═════ THE INPUT ═════

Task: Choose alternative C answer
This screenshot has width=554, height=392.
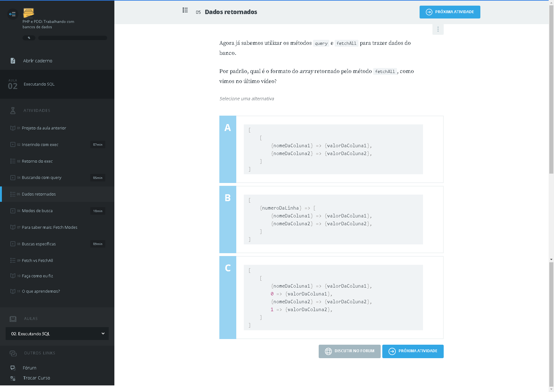Action: 228,297
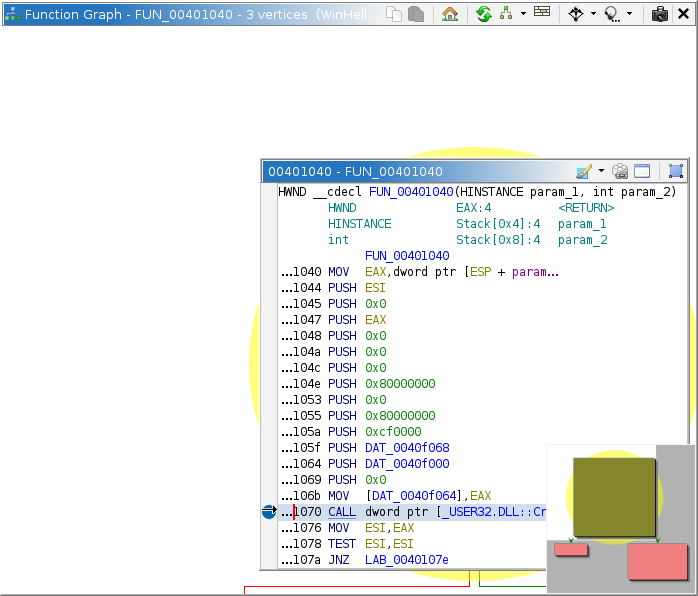Open the hover mode dropdown arrow
Image resolution: width=698 pixels, height=596 pixels.
593,14
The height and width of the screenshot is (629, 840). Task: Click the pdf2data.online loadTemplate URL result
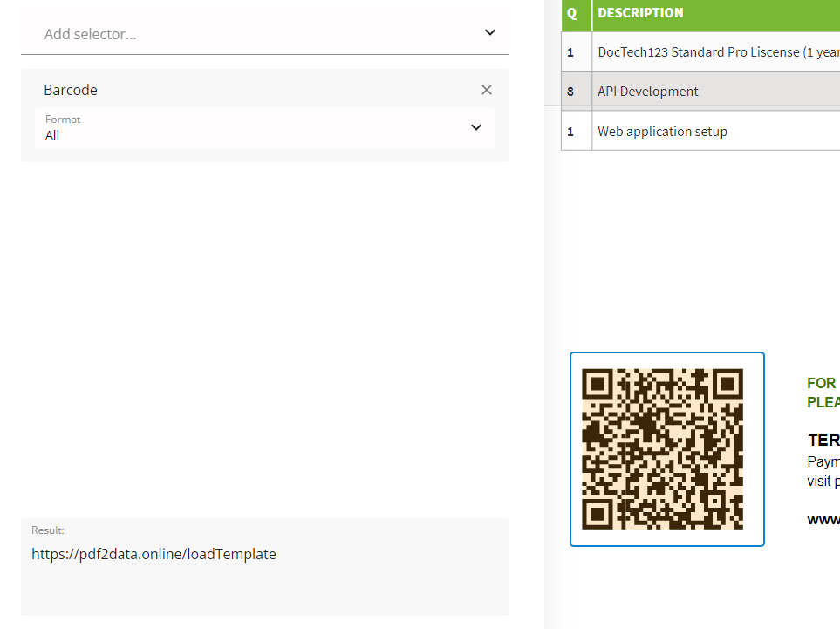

═════

→ **AIM OF THE TASK**
Every line above is to be reproduced verbatim, and the pictures are to be omitted.

→ **EXPECTED OUTPUT**
Task: Choose alternative C answer
This screenshot has width=554, height=392.
Action: 228,297
Open the hover mode dropdown arrow
Image resolution: width=698 pixels, height=596 pixels.
593,14
The height and width of the screenshot is (629, 840). Task: Click the pdf2data.online loadTemplate URL result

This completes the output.